Needed from the data below: every line from the one with "Task: Click the Controls card heading" up to and including the one with "Viewport: 993px width, 492px height.", repeated exactly and with nothing else.

::: Given data

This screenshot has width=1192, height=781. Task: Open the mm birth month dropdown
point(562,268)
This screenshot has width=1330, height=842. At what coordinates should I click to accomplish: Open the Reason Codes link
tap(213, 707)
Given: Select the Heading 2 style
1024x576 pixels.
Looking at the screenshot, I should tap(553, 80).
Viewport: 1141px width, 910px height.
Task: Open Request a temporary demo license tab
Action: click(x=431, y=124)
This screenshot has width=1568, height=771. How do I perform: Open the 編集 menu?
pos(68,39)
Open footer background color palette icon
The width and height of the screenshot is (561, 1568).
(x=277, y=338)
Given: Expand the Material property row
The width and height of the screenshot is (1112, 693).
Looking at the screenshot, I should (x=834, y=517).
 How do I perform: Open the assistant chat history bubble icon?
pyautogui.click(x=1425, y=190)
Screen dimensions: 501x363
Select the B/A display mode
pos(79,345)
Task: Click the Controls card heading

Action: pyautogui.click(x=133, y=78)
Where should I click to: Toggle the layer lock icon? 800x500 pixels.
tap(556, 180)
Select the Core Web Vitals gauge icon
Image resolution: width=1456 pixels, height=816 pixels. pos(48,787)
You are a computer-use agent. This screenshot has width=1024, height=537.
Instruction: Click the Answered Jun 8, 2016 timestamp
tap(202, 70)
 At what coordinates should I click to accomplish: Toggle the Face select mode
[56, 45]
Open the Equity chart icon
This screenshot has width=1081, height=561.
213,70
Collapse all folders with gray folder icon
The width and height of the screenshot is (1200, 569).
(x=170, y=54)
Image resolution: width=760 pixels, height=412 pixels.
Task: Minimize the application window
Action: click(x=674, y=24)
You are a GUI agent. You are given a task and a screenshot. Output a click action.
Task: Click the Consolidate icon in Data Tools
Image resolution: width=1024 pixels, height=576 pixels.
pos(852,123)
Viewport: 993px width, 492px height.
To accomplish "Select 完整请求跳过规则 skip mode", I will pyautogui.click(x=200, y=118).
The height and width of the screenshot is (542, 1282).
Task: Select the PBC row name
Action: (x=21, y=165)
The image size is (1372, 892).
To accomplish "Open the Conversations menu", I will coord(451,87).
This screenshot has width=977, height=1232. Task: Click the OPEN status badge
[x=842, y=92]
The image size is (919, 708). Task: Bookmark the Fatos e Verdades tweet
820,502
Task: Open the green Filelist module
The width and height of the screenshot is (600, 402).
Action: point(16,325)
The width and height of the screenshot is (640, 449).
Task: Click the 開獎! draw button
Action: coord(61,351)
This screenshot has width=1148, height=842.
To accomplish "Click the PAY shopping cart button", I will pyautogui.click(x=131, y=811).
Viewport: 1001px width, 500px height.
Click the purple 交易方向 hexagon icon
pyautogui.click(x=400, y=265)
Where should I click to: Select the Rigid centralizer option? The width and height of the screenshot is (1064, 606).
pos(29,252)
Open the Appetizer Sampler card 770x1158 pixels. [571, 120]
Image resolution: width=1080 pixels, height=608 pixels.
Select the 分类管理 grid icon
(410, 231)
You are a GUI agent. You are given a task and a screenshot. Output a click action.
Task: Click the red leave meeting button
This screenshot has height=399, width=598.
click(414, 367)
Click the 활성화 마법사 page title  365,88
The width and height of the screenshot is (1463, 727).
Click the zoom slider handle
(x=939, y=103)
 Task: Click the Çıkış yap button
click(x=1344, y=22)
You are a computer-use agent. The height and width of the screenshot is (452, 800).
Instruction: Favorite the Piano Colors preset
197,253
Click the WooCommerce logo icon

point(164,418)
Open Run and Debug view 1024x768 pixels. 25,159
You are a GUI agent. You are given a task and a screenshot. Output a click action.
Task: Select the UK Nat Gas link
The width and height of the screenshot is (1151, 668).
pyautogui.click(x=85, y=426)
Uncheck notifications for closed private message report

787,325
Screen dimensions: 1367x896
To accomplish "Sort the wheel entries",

::::::

- _Written response_
Task: Click the Controls card heading

Action: pyautogui.click(x=133, y=78)
Where should I click to: Toggle the layer lock icon? 800x500 pixels.
tap(556, 180)
Select the Core Web Vitals gauge icon
Image resolution: width=1456 pixels, height=816 pixels. pos(48,787)
You are a computer-use agent. This screenshot has width=1024, height=537.
Instruction: Click the Answered Jun 8, 2016 timestamp
tap(202, 70)
 At what coordinates should I click to accomplish: Toggle the Face select mode
[56, 45]
Open the Equity chart icon
This screenshot has width=1081, height=561.
213,70
Collapse all folders with gray folder icon
The width and height of the screenshot is (1200, 569).
(x=170, y=54)
Image resolution: width=760 pixels, height=412 pixels.
Task: Minimize the application window
Action: click(x=674, y=24)
You are a GUI agent. You are given a task and a screenshot. Output a click action.
Task: Click the Consolidate icon in Data Tools
Image resolution: width=1024 pixels, height=576 pixels.
pos(852,123)
Viewport: 993px width, 492px height.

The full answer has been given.